TASK INSTRUCTIONS »
Answer these questions using the tax tips below:
1. Besides a cell phone, what cost can you deduct even without a home office?
2. Up to what amount does the home-sale exclusion let you avoid taxes on the sale?
3. If you convert your home to a rental without selling it to your S Corporation, renting it for more than how many years makes you lose the exclusion?

TEXT TO READ »

Cell Phone and Home-Internet Use

You can deduct the full cost of your cell phone (even though you have some personal use) as a working condition fringe benefit. Don’t forget to deduct your home internet as well. You can take these deductions even if you don’t maintain a home office.

Converting Your Home to a Rental

If you plan to convert your personal residence into a rental property, consider first selling the home to your S Corporation. You can avoid taxes on the sale with the home-sale exclusion of up to $500,000 and potentially increase the rental property’s depreciable basis, which provides for a greater depreciation deduction over the life of the rental. If you don’t sell the home to your S Corporation and instead just convert it from personal to rental-use, then you will lose the $500,000 home-sale exclusion if you rent it for more than 3 years, and you can only depreciate the historical cost of the home rather than the higher fair market value of the home.

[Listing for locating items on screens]
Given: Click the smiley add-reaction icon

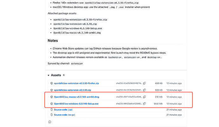Looking at the screenshot, I should pyautogui.click(x=50, y=122).
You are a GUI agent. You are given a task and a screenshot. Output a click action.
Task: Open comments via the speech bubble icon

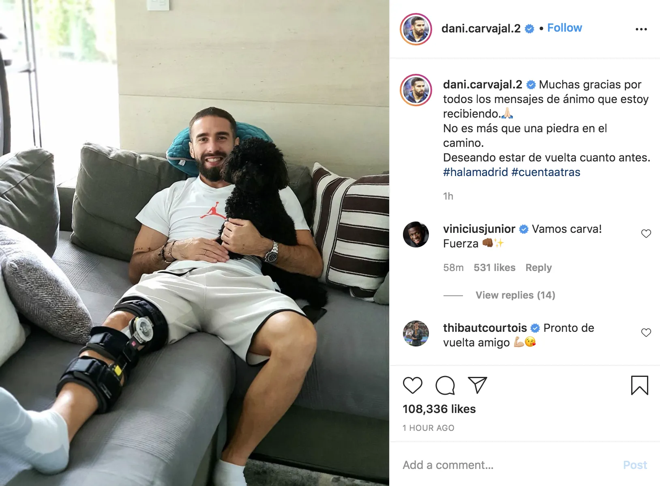pos(445,385)
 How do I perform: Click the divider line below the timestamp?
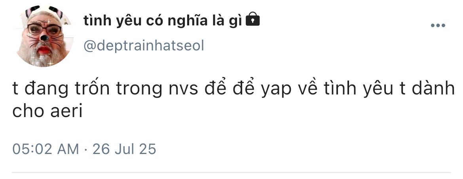[232, 172]
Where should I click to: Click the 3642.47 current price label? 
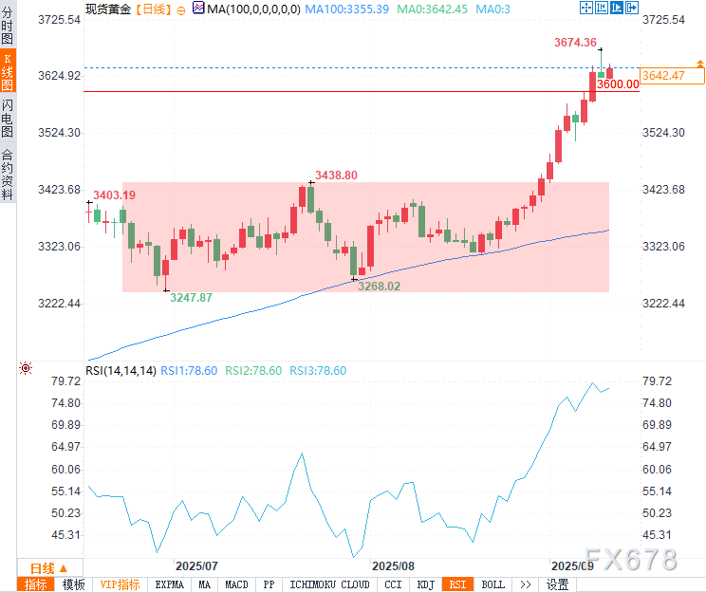tap(662, 75)
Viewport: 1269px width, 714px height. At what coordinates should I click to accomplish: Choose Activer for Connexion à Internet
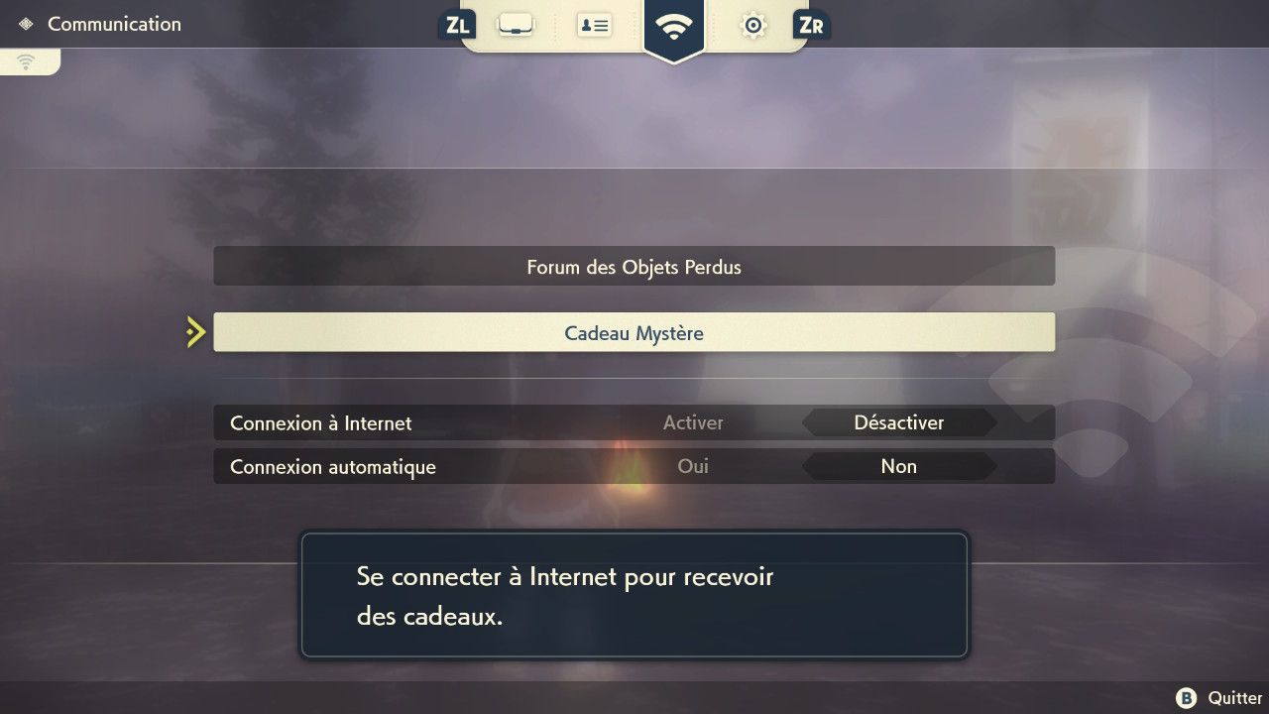tap(693, 422)
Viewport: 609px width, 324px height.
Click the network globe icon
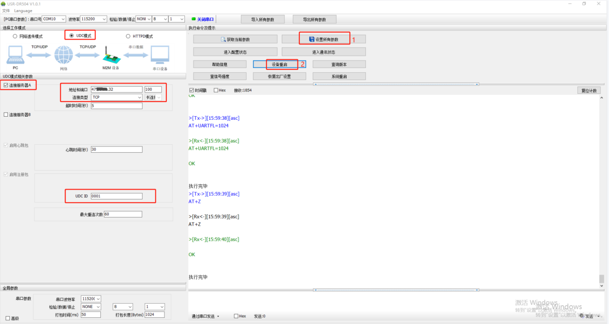point(63,55)

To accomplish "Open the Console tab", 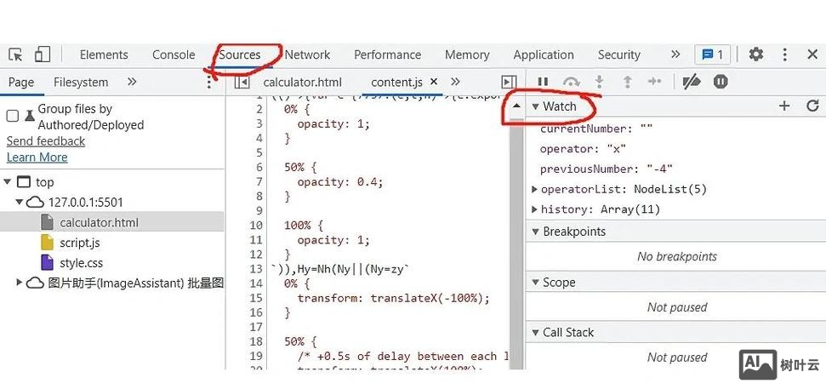I will click(174, 54).
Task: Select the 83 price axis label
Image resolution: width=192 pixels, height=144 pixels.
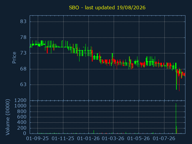Action: pos(23,22)
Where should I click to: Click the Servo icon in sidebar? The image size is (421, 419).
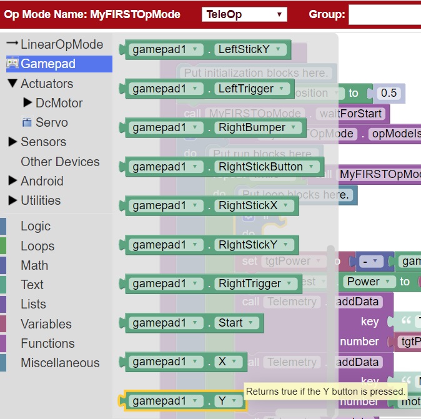click(x=27, y=122)

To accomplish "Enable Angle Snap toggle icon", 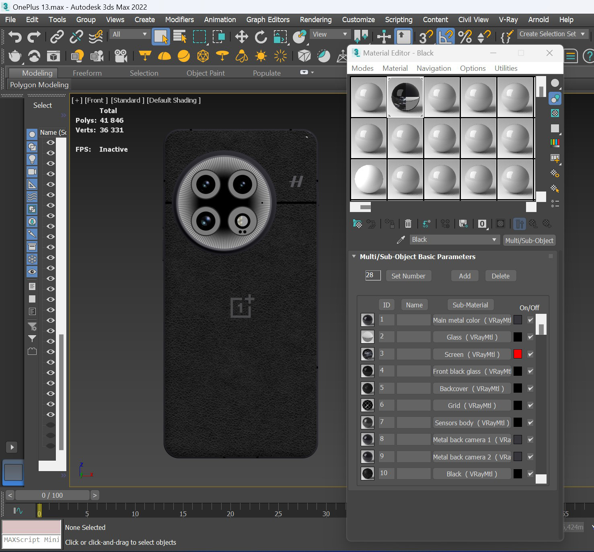I will (445, 37).

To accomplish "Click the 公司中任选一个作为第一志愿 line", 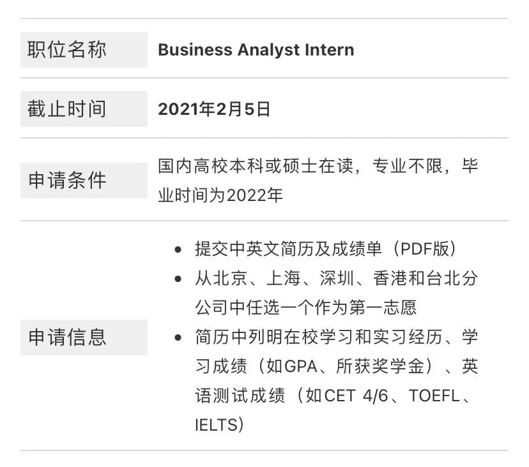I will [x=305, y=308].
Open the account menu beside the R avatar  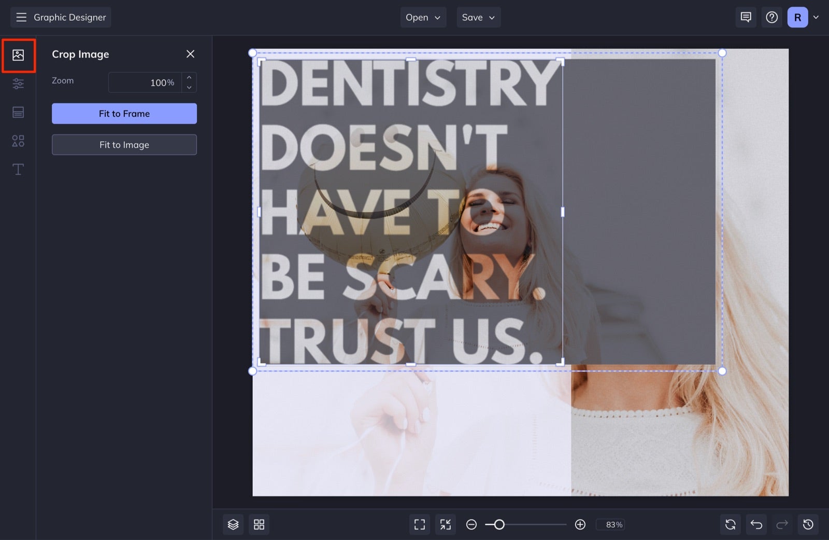coord(817,17)

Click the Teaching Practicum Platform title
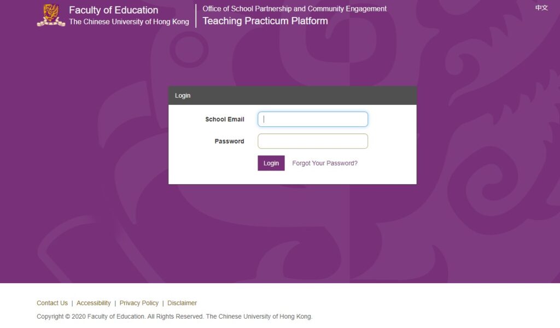(265, 21)
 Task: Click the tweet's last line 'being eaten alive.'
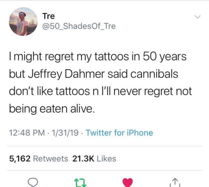click(52, 109)
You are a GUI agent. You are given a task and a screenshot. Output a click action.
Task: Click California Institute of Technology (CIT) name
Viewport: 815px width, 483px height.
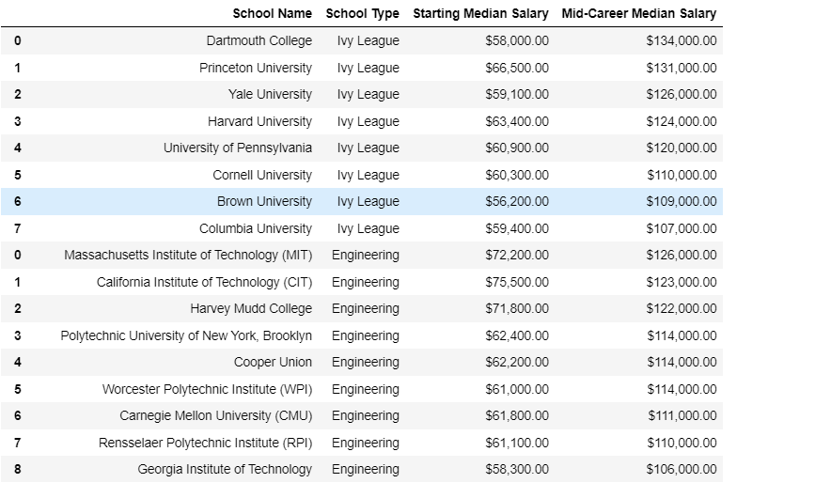coord(204,282)
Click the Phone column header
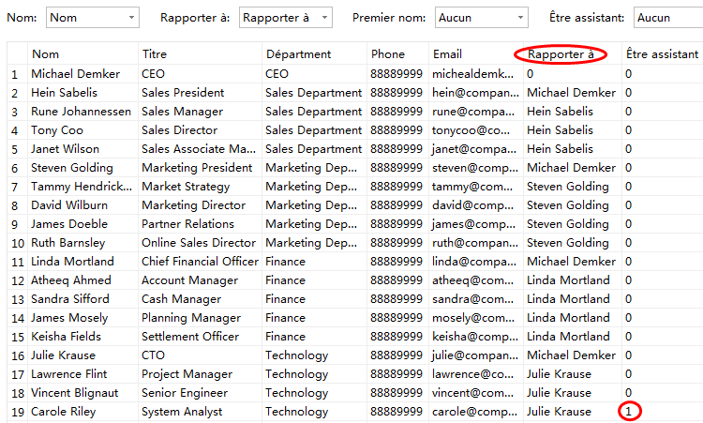Viewport: 703px width, 423px height. [x=397, y=54]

ANSWER TO THIS TASK »
1. Home internet.
2. $500,000.
3. 3 years.